The "liberals" have been "looking out for" America's poor for the past four decades, and New Orleans exposes just how little good they've done.
Now, they want to continue their failed policies, the Toronto Star reports in "America's dark underbelly":
...Hurricane Katrina has exposed America's cursed underbelly, its multitudes of poverty-stricken and hopeless, forgotten by a government bent on offering tax breaks to the wealthy.
Already, there are suggestions Katrina could help swing a social pendulum back in the United States, a pendulum that has swung in favour of less tax, smaller government and cutbacks on entitlement programs since the late '60s, a philosophy that flourished with the 1980 inauguration of Ronald Reagan.
"This has the potential to be a watershed moment," says Rosa Brooks, a professor and social commentator at Georgetown Law School in Washington...
...Ronald Walters of the University of Maryland, an author and expert on class and racial politics, is also optimistic that the images of the poor suffering in New Orleans could spark a national debate on an issue that has been ignored for too long.
"This hurricane dredged it all up and shoved it in people's faces like nothing before in our history," he said. "I am reasonably confident that some type of sea change could be afoot. What you're seeing here is the blowback of the failure to deal with social policy over the years."
...The national media "discovering" poverty in America is a little like Columbus "discovering" America, Brooks said. Both were already there...
...If the move away from social issues and safety nets and toward the sacrosanct U.S.-style rugged individualism is cyclical, it has been a long cycle.
Most historians say it dates to the backlash against the civil rights movement of the 1960s and took hold with Reagan in 1980 when the war on poverty became a war on the poor...
OK, that's enough. I had to stop before they get to the Nancy Pelosi and Teddy Kennedy quotes.
Your policies have been tried, and they've failed miserably. The corruption and cronyism of the Bush administration is certainly not optimal either. Hopefully we can find a common sense, mainstream American policy that helps those who really need it, but doesn't convert millions of people into wards of the state.
...But this is not a natural disaster. It is a man-made disaster.
The man-made disaster is not an inadequate or incompetent response by federal relief agencies, and it was not directly caused by Hurricane Katrina. This is where just about every newspaper and television channel has gotten the story wrong.

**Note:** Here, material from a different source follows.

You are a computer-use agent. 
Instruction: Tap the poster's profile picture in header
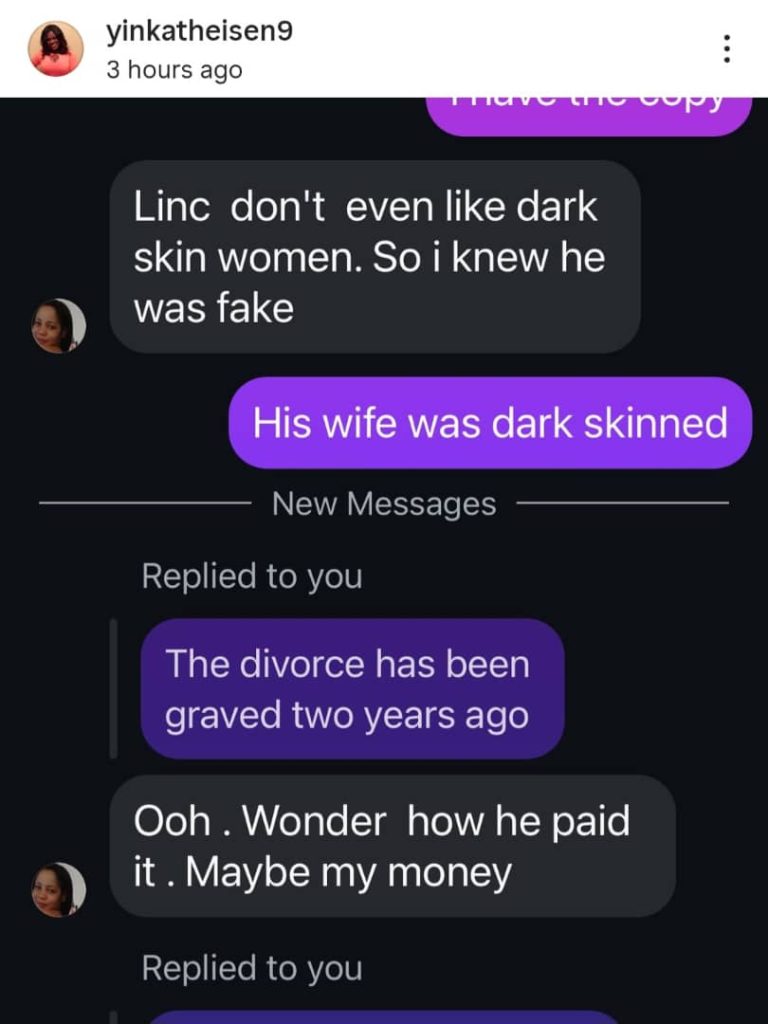(56, 49)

The man-made disaster we are now witnessing in New Orleans did not happen over four days last week. It happened over the past four decades. Hurricane Katrina merely exposed it to public view.
The man-made disaster is the welfare state...
Au contraire! After just four decades it's much too soon to tell whether the welfare state has failed. Give them another few decades, "liberal" policies are bound to work one of these days.